[Start of Excerpt to read]

I completely agree here...


----------



## ATACX GYM

Doc said:


> The technique manuals were originally a part of the "Big Red" business manual/guide that school owners were given, or should I say purchased. They a simple guide for them to work from to give them a base idea to begin the process of creating "ideals' for their students. The Web Of Knowledge was to give them the tactical assaults to consider, and the technique manuals the beginning of the answers to the questions. Instructors were to answer those questions to their satisfaction using Mr. Parker ideas and principles. The whole idea of creating "motion-based" Kenpo was because he couldn't be on the floor everywhere to teach everyone. That was impossible.
> 
> 
> What you're missing is historical context. You look at that material and you see disfunction. Well, so do I and so did Mr. Parker when he looked at the footage later. Surely you had to know he changed and grew over the years. You're looking at video over 40 years old. Mr. Parker was in his early thirties. But when those video and film were shot back in the fifties and sixties, that was revolutionary material. You lack context. ALL the arts looked similar back-in-the-day. Mr. Parker's book on Kenpo Karate published in 1961 displayed his Kenpo when he first came to the mainland. Than Secrets of Chinese Kenpo, published two-years later showed something completely different. Mr. Parker was evolving from a teacher who never had a set curriculum, to writing down his own ideas of techniques on 3x5 cards, to creating technique manuals that went through refinements until the day he died.
> 
> If you compare that footage to the fifties footage of Mr. Parker you see a change in philosophy and execution away from more hands on material, to almost exclusively "striking," which the "motion-philosophy" fits. There is no such animal in grappling arts because they are grounded in the philosophy of execution beyond the hypothetical. In jiujitsu or judo, you can either throw or lock, or you can't. There is no, "I could have ....."
> 
> The martial disciplines were just working their way into the western hemisphere, mostly through the melting pot of Hawaii, and with the exception of each disciplines chosen focus, they all looked equally primitive.
> 
> I had the film footage of Bruce Lee's famous demo at the IKC. My students in the seventies and eighties would beg me to set up the projector so they could see it. Once I did, they were bored. All I heard was "Is that it?' While pretty dull stuff even by late seventies and eighties standards, Bruce's Chinese Arts demo was sophisticated compared to most of the heavily Japanese Influenced arts that dominated at the time in the mid-sixties, in comparison. Researching through martial arts books, like I have on my shelf, from the fifties and sixties will reveal the same primitive structures and execution.
> 
> People often wondered why Mr. Parker never put the "proper" way to do a technique on film to stop the bickering over the "right" way to do a set technique in his commercial system. Mr. Parker was evolving his material on multiple levels. While he massaged his commercial Kenpo Karate, he also continued to work on his personal kenpo, his intended "American Kenpo." The base philosophy of his commercial motion kenpo karate NEVER required it. It was designed to do the opposite. That was the job of all those black belts who were teaching. They were supposed to do the work, for their individual students. As long as their students performed to their teachers satisfaction, and the material worked for the students, than that is all the mattered.

[End of Excerpt to read]

[What needs to be done]: Write out the part of the Kenpo post starting with "I completely agree" and going on through "That was impossible.". Work only from the Kenpo post above.

[Start of Entries shown]

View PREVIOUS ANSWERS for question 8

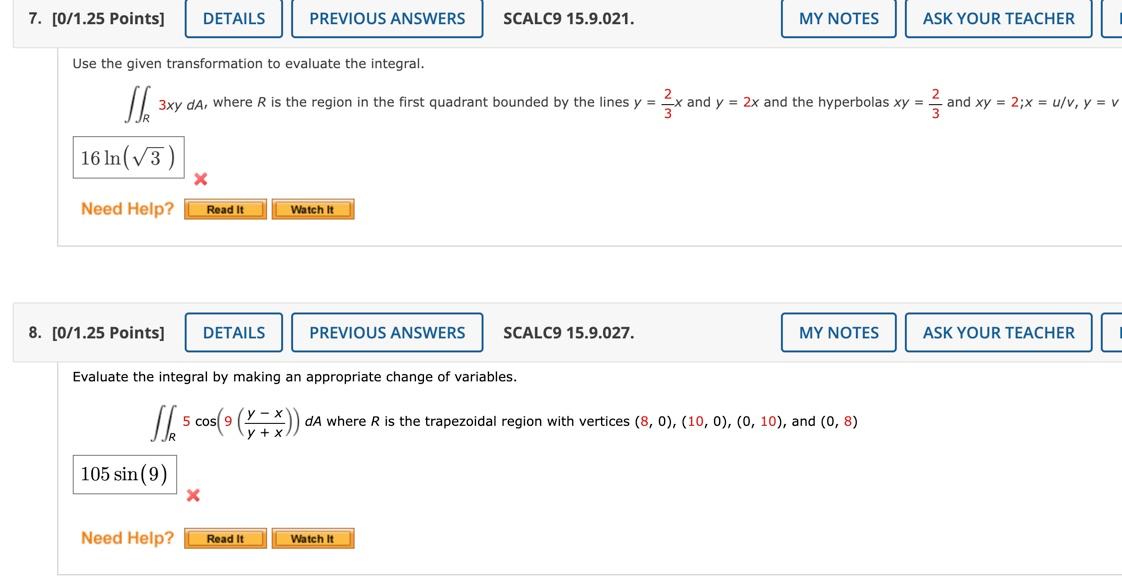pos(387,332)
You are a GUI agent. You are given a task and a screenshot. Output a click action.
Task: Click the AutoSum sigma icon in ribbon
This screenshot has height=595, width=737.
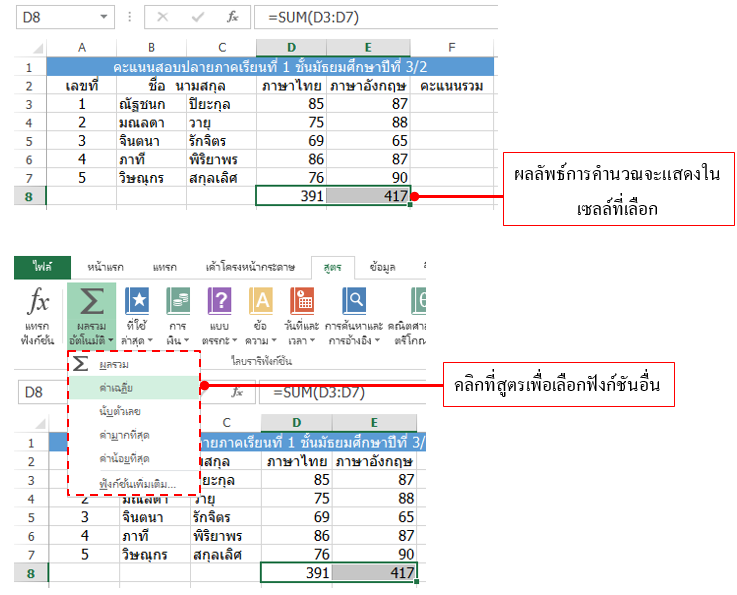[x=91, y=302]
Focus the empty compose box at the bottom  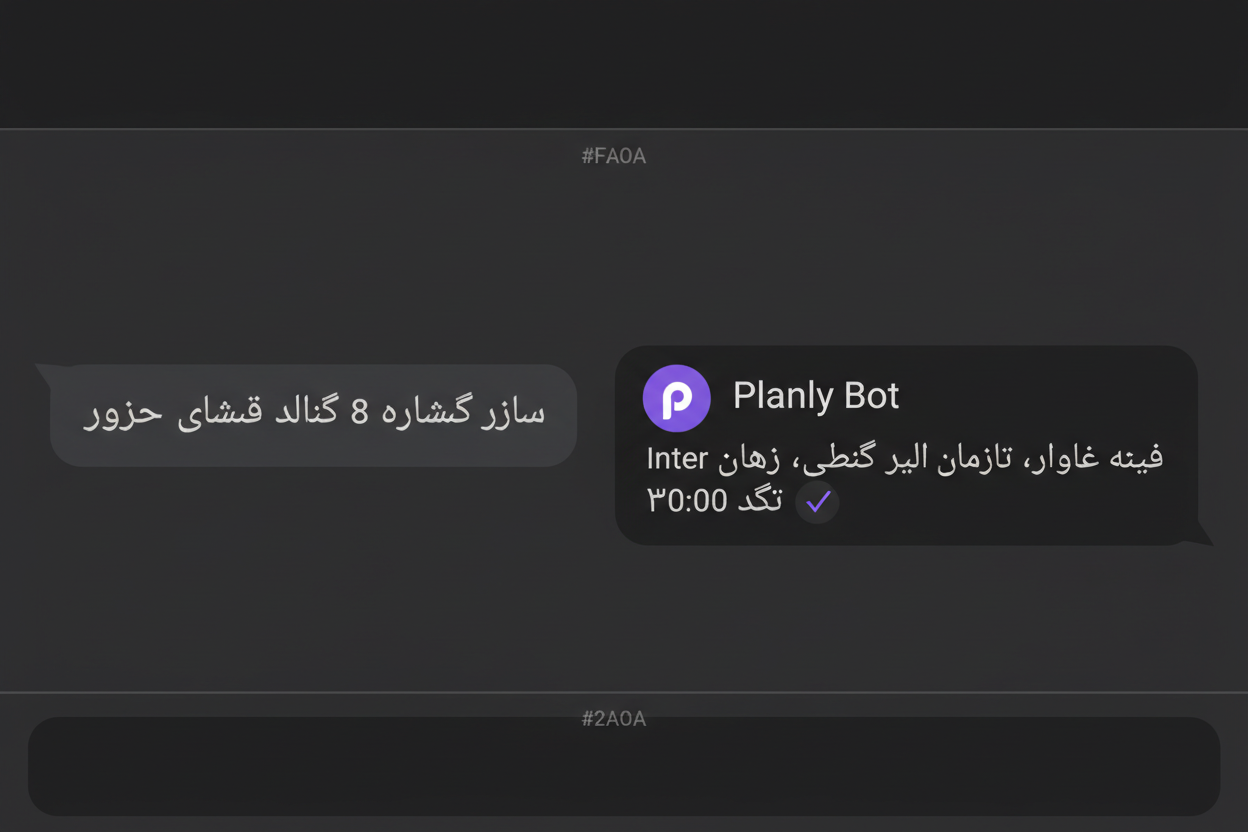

[End of Entries shown]

[Worked answer]:
I completely agree here...


----------



## ATACX GYM

Doc said:


> The technique manuals were originally a part of the "Big Red" business manual/guide that school owners were given, or should I say purchased. They a simple guide for them to work from to give them a base idea to begin the process of creating "ideals' for their students. The Web Of Knowledge was to give them the tactical assaults to consider, and the technique manuals the beginning of the answers to the questions. Instructors were to answer those questions to their satisfaction using Mr. Parker ideas and principles. The whole idea of creating "motion-based" Kenpo was because he couldn't be on the floor everywhere to teach everyone. That was impossible.